What I cant' figure out is what I can do with this model once it hits the error state. I have tried the following:
Rollback: This doesn't work. You can't rollback a transaction in the error state.
Reload: Same as above. Not allowed to reload a record in the error state.
Grab a new copy of the record: So I try App.Product.find(id) with the same id as the existing record. It just gives me a copy of the existing record, in the error state.
I'm hoping I'm missing something fairly basic here. Is it possible to roll a record nicely out of an error state (or invalid state for that matter)?
If there is a simple way to change the state of these models, should we still be creating a new transaction for further attempts to commit?
So after a few days of reading source and experimenting, I have come to the conclusion that this is functionality that is not yet implemented. To move a record into another state you are supposed to send an event to it which passes it on the statemanager. There appears to be no events registered on the error state that allows us to recover the record.
There is an ugly workaround - I can call transitionTo on the statemanager of the record and force it into the state we want. I did not decide to do this lightly, but at this point I must continue on with the project while I wait for ember-data to evolve. So if the record is so far unsaved, we can rescue it from an invalid or error state by calling:
model.get('stateManager').transitionTo('loaded.created.uncommitted')
or for an existing record:
model.get('stateManager').transitionTo('loaded.updated')
Once this has been called, you can attempt to call commit again on the transaction that the model resides in. This will be the default transaction as the behaviour of ember-data is to move a model into the default transaction once commit has been called on it's original transaction. You can always retrieve the current transaction for a model by calling model.get('transaction')
So at the end of this, I have a way to create the typical CRUD scenario that we might see in Ruby on Rails, but I don't believe this is the ideal way to do it. I do believe however that at this point in time, neither does the ember-data team.
For those of you interested in having CRUD functionality as controller and route mixins for Ember, I have a Gist that contains the code I cam currently using. This is working fine, recovers from save errors as well as validation errors.

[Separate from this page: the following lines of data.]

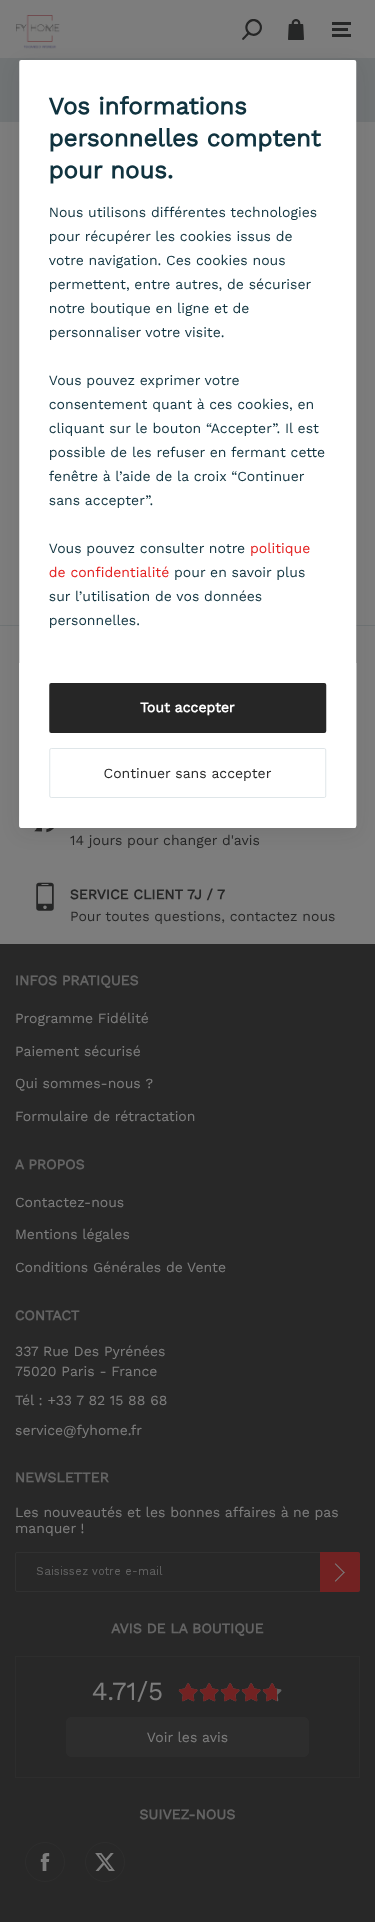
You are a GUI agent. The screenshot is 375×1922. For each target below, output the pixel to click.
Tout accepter (187, 708)
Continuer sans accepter (188, 774)
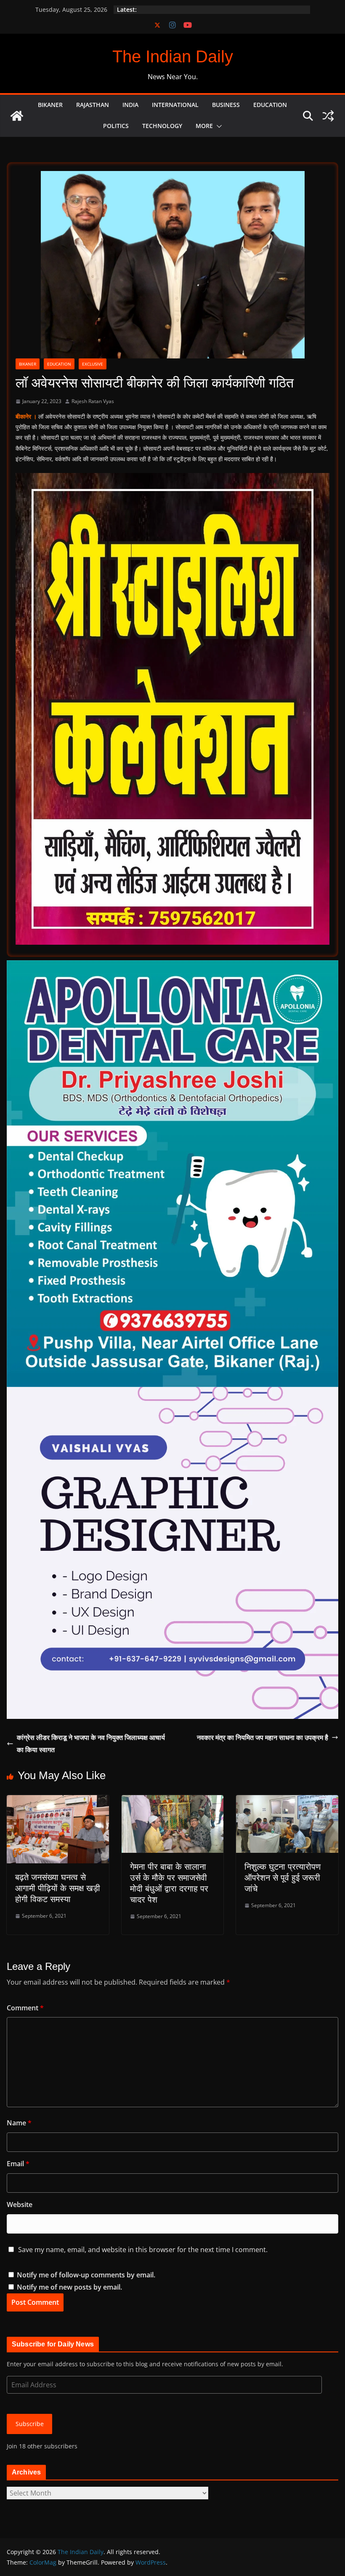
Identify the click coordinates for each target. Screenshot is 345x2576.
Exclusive (92, 364)
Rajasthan (92, 105)
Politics (116, 126)
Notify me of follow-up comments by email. (86, 2274)
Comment (25, 2007)
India (130, 105)
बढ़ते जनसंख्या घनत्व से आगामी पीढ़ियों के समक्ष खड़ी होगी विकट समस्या (57, 1888)
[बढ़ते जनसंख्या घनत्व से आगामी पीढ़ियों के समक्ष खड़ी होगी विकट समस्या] (58, 1801)
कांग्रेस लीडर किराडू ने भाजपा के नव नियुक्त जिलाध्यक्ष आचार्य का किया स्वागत (91, 1743)
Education (270, 105)
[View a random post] (328, 116)
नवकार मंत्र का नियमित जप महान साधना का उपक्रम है (262, 1737)
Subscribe (30, 2424)
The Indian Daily (172, 56)
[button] (217, 126)
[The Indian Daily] (17, 116)
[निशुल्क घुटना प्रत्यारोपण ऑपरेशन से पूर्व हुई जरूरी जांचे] (287, 1801)
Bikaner (50, 105)
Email (18, 2163)
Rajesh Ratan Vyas (93, 401)
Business (226, 105)
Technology (162, 126)
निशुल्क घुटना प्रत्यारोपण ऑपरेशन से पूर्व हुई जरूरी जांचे (282, 1877)
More (204, 126)
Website (19, 2204)
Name (19, 2122)
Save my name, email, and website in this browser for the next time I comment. (143, 2249)
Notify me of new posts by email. (69, 2287)
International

Hopefully I can continue to refine this as ember-data evolves.
With the addition of DS.Errors in 1.0.0-beta5 (see https://github.com/emberjs/data/commit/994f3b234ef899b79138ddece60d8b214c5449e3) you should be able to call...
record.get("errors").clear();
This will clear out the previous errors and triggers becameValid.
You can trigger a becameValid event on it:
record.send("becameValid");
This should transition the model to uncommitted state.
You could try creating a parallel representation of the model as an Ember.Object that is not persisted but has the same properties as your persisted model. If your ajax bounces back in an error state you can use the error callback provided by the ajax method to do something.
In this case, the "something" might be to delete the record, and then clone the properties from your dummy object into a new record and re-save the record. On a success callback simply destroy your temp object and if all records are clean then clear your temp objects (to prevent lingering temp objects).
This could also be insane... but it strikes me as an option.